Terrorism charges against man who cooked wife’s corpse
Mobina Town police on Thursday registered a first information report (FIR) under terrorism charges against a man accused of murdering his wife and then cooking her body a day prior.
The incident took place in the early hours of Wednesday morning in the servant quarters of a school in Gulshan-e-Iqbal, where the suspect Ashiq Husain was employed as a security guard.
The case was registered on the complaint of Syed Mushtaq Hussain, a brother of victim 36-year-old Nargis, under Section 302 (punishment for murder) of the Pakistan Penal Code (PPC) and Section 7 of the Anti-Terrorism Act (ATA).
According to the FIR, Syed Mushtaq received a call while at work from his brother that their sister had been killed. Upon reaching the scene, he found that the police and an Edhi ambulance were already present. He stated that he saw Nargis’s body in a cookpot on the stove and a severed leg on the floor.
His 16-year-old niece, who had dialed the police emergency helpline number 15, told responders that an argument had broken out between her parents, following which the suspect murdered Nargis at around 3 am, Wednesday.
While investigations are ongoing to determine the motive behind the murder, various media reports claim the incident came about as a result of Ashiq’s suspicions that his wife was having an affair, or that the argument had been over Nargis’s demands to change their residence. However, none of these claims have yet to be confirmed.
Furthermore, initial investigations revealed that the victim had been stabbed dead, while earlier media reports quoting the couple’s children indicated that she had been suffocated with a pillow.
According to Mushtaq, Nargis was married to their cousin Ashiq 22 years ago and settled in Karachi with their six children.
Police have taken three children in custody, while the suspect managed to escape with the remaining three.
Missing minor Hindu girl turns up in shelter
A 12-year-old Hindu girl, who was reportedly kidnapped by unknown persons some ago, was returned to her parents through a court order on Thursday after it emerged that she was residing in a shelter home.
The girl went missing from outside her home in Rehmat Colony, Rahim Yar Khan, on July 9. After failing to find her on their own, the girl’s family approached the B-Division police station. Officials informed her parents that she had been sent to the Dar-ul-Aman, but refused to divulge any further details.
The family then turned to a local Hindu elder, Guru Sukh Dev Ji, who enlisted the aid of activists to file a habeas plea in the court. On Thursday, a civil judge ordered that the minor be returned to her parents.
According to police, the girl had eloped with a Muslim boy whom she wanted to marry, and had approached the B-Division police station in this regard. The matter was taken up with a magistrate who ordered that the minor be shifted to the Dar-ul-Aman where she remained for five days.
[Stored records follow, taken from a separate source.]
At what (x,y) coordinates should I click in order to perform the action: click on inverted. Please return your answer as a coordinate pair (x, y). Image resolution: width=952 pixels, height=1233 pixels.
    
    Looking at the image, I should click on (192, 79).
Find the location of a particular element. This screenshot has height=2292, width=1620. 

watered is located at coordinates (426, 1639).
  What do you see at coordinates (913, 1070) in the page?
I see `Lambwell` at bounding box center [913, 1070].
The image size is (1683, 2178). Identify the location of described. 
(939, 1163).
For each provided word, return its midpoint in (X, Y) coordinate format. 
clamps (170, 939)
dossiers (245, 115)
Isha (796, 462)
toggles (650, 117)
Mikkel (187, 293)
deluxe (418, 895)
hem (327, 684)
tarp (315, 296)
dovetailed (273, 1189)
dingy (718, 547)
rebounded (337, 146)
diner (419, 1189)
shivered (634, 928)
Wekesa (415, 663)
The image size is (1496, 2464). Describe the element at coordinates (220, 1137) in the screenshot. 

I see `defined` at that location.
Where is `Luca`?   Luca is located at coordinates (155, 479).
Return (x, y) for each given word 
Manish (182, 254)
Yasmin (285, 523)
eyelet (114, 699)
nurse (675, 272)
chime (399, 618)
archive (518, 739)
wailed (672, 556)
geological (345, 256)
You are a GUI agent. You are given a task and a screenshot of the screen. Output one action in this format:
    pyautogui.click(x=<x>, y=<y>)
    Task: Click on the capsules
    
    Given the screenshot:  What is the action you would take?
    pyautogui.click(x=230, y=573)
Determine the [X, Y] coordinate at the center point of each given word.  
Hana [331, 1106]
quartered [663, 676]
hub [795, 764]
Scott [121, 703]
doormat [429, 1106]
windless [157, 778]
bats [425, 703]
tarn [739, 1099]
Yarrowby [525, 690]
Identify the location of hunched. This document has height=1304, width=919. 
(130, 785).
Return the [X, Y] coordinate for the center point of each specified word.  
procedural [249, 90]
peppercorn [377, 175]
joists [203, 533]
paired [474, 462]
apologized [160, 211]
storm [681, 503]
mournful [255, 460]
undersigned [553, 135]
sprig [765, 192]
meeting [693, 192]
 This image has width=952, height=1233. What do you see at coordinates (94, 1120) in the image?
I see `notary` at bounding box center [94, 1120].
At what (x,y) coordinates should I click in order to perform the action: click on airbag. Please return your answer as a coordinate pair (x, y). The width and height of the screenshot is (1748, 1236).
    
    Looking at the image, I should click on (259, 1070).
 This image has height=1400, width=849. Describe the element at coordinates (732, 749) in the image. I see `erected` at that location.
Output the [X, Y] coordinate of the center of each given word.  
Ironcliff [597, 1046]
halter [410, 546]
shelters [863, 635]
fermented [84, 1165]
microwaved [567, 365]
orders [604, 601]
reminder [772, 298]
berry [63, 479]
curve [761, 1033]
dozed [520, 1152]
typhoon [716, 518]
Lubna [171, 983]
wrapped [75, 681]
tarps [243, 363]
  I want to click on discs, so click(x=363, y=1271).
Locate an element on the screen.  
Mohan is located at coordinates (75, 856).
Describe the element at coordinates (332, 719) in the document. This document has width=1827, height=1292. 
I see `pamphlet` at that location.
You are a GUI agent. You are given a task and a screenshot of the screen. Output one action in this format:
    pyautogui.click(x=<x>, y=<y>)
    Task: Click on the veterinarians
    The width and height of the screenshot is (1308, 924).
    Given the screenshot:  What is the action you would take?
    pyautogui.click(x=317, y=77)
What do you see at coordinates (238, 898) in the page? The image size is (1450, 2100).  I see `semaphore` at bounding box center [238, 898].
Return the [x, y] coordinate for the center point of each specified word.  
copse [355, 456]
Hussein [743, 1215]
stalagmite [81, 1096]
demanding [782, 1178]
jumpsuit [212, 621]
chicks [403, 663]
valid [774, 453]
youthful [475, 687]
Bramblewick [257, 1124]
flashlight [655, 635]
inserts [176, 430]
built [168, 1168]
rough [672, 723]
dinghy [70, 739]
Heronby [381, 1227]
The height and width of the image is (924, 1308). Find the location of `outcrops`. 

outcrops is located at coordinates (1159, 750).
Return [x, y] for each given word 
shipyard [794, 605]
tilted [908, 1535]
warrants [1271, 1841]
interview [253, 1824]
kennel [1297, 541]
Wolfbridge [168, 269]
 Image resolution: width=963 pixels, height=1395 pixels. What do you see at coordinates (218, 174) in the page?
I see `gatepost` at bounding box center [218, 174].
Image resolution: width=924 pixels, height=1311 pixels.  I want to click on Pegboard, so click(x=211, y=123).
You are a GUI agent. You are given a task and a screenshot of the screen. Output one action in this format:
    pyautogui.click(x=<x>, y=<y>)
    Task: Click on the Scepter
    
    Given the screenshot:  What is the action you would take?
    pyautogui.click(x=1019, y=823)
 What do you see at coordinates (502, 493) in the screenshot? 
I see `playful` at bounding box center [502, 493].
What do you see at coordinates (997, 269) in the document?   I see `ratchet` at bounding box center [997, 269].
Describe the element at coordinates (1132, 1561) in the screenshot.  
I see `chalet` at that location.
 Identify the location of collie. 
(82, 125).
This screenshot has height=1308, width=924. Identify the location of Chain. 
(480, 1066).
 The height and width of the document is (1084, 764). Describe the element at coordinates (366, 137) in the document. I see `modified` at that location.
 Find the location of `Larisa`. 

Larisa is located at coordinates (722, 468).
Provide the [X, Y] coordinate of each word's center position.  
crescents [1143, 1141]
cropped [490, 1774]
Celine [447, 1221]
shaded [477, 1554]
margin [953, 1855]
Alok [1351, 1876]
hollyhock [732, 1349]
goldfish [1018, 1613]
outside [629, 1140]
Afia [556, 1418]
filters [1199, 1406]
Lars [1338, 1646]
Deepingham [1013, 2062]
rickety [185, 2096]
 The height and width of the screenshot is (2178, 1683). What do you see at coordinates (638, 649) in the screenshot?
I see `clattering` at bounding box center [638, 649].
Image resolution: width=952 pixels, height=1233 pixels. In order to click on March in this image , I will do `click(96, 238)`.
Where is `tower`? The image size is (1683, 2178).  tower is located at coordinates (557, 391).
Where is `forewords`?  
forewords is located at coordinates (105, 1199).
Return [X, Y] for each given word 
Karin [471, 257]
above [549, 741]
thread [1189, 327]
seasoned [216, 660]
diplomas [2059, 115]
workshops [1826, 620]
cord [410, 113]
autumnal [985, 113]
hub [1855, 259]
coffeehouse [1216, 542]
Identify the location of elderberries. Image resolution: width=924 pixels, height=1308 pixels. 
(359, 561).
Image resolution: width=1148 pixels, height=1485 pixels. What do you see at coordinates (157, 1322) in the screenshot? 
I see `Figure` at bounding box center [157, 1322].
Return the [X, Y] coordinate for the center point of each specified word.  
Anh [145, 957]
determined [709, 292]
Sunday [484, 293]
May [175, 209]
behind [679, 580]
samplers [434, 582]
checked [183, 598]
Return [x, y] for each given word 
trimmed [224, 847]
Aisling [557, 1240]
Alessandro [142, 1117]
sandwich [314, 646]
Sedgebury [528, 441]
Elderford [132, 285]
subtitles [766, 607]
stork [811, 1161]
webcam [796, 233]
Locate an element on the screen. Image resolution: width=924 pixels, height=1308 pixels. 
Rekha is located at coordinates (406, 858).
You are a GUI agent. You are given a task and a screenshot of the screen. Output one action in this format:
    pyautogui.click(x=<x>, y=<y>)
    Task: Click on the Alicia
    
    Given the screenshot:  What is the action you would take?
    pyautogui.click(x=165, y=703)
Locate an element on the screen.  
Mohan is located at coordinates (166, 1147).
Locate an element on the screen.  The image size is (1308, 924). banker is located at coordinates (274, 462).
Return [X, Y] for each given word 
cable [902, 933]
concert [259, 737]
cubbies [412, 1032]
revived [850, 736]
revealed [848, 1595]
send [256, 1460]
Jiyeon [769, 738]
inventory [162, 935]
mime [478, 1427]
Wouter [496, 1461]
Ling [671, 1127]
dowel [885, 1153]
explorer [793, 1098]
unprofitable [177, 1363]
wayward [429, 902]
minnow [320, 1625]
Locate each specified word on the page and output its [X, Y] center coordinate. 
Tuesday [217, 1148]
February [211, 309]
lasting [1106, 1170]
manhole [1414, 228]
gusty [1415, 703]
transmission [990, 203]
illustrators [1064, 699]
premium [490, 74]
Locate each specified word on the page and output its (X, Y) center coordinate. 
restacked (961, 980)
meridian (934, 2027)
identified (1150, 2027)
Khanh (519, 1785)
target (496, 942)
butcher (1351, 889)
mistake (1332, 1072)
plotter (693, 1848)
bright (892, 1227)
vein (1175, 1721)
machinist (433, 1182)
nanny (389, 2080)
Police nab gang wanted for rape, murder
Muzaffargarh police on Thursday arrested five men for gang-raping a woman in her home, and murdering a young man in separate incidents last month.
In the first incident, the suspects on June 13 attempted to steal transformers from a fish farm at Mauza Tabi Bhattian and after failing to do so barged into the home of a labourer. The gang reportedly held the labourer at gunpoint and gang-raped his wife in front of their three children. They then fled after snatching the woman’s jewelry and some household items.
The next morning on June 14, the suspects harassed a girl in a street in Khangarh. Her father Abdul Shakoor, brother Ghafoor and one Muhammad Hussain arrived on the scene and got hold of one of the suspects on his motorcycle. However, the pillion opened fire on the men, killing Ghafoor and critically injuring the other two.
Three girls missing from Dar-ul-Aman
Brewery police have yet to trace three girls who escaped from the Dar-ul-Aman in Quetta two days ago, however a female warden has been arrested in connection with the incident.
The girls, who hail from Quetta, Duki and Loralai, were residents of the shelter for the past month. They had been shifted there on the orders of judicial magistrates after they had been taken into custody by the police in different cases.
The girls had managed their escape by scaling the boundary wall of the facility.
Taking notice of the incident, Parliamentary Secretary on Information and Social Welfare Bushra Rind ordered the constitution of a committee, spearheaded by the Secretary of the Social Welfare Department, to submit an inquiry report within three days.